As all monthly pricing plans involve unlimited tests, a big advantage of the tool is that if something isn't quite right the first time (like the Symbian screenshot) you can just run the test again to doublecheck if it's a problem with your email or with the test itself.

And you can happily test each design tweak one-by-one to work your way round to an optimal solution.

Spam filter test

The screenshots are the meat and drink of the tool but your email also goes through a spam filter test as a little bonus. Litmus tests your email against some of the main spam filters out there (like Postini and SpamAssassin).

The filter tests are one step up from the typical spam testing offered by many ESPs, but not a substitute for a dedicated and comprehensive delivery monitoring solution.

spam filter results

Limitations and scope for improvement

The Litmus tool does what it says on the box and does it well, without making life difficult or complicated for the user.

In terms of improvements, mobile clients will need to evolve to keep pace with rapid changes in that sector. For example, RIM recently announced they would shift to using the WebKit rendering engine for the BlackBerry browser, improving the HTML email-friendliness of those devices enormously.

I would like to see a few cosmetic improvements to the interface...

1. The clients available for testing are grouped into "business" and "consumer" sections. This might lead the unwary user to ignore the one or other group if they have a strong B2B or B2C focus.

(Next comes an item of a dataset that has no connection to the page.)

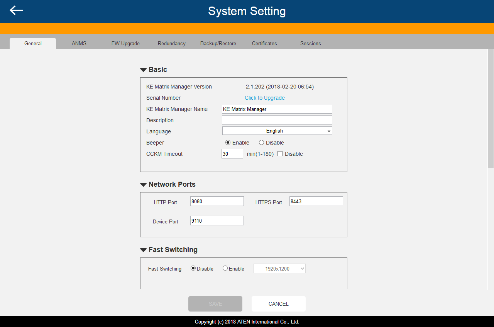Click the Click to Upgrade link
The height and width of the screenshot is (327, 494).
click(x=265, y=98)
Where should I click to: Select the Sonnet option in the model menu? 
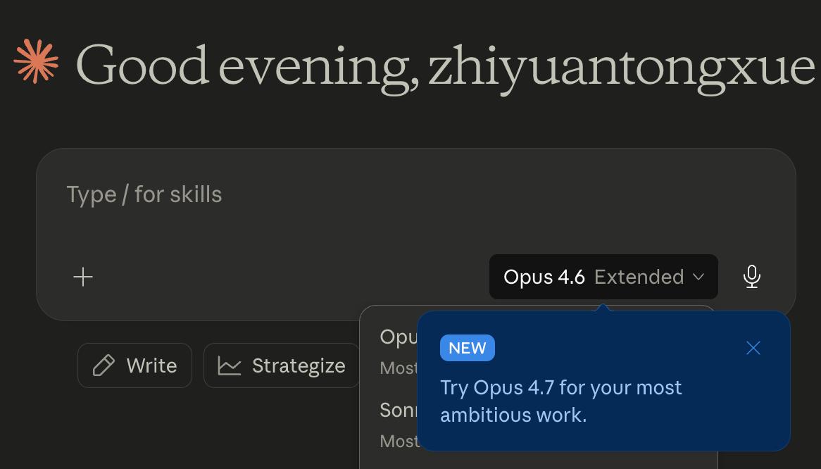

However, the distinctions are somewhat arbitrary and, more importantly, many business folk use traditionally "consumer" clients for work. B2B marketers can't afford to ignore "consumer" clients and vice versa.

It might make more sense simply to split the clients into "desktop", "webmail" and "mobile" categories.

2. The client selection menu doesn't show any clients that are temporarily unavailable for testing. I would prefer to see them displayed, but grayed out, so I don't forget to test them later or eventually add them to my default list.

3. When viewing an individual screenshot, it would also be helpful to know which version number is currently being viewed. After a few minutes browsing through screenshots, it's easy to forget whether you'd clicked on email version 4 or email version 5.

4. Finally, on the main test results page, an above-the-fold bookmark to the spam test results that appear below the thumbnails would save idiots like me from wondering where they had got to.

What I'd really love to see is design preview tools like the Litmus application start moving people further along the chain toward design optimization.

Many preview tools would benefit from more content explaining some of the limitations and idiosyncrasies of each client, background information on preview panes and image suppression etc.

Once you found a display problem, it would be nice to have immediate access to information that might explain how you correct it.

That concept might be extended in the future to include an expert system that scans the HTML code and identifies potential issues.

So if the tool finds CSS styling referenced only in an external stylesheet, then it would alert the user that Gmail will ignore that stylesheet and needs inline CSS instead...a kind of "expert validator system" for email designers.

Summary

Notwithstanding the odd bug, Litmus is a great fit if you want to make sure that the crazy email design landscape out there isn't mangling your email unexpectedly.

You're not tied to a minimum contract period, which makes the tool ideal for testing your basic email template at, say, quarterly intervals without having to pay for the intervening months. This kind of basic design check is affordable even for those with small-scale email marketing programs.

However, I would strongly advise any serious email marketer to get into the habit of using the tool before every send. Why?

Disclaimer: I have no business or financial relationship with the team behind Litmus. I did, however, get free 3-month access to their testing and analytics tools for the purpose of this review.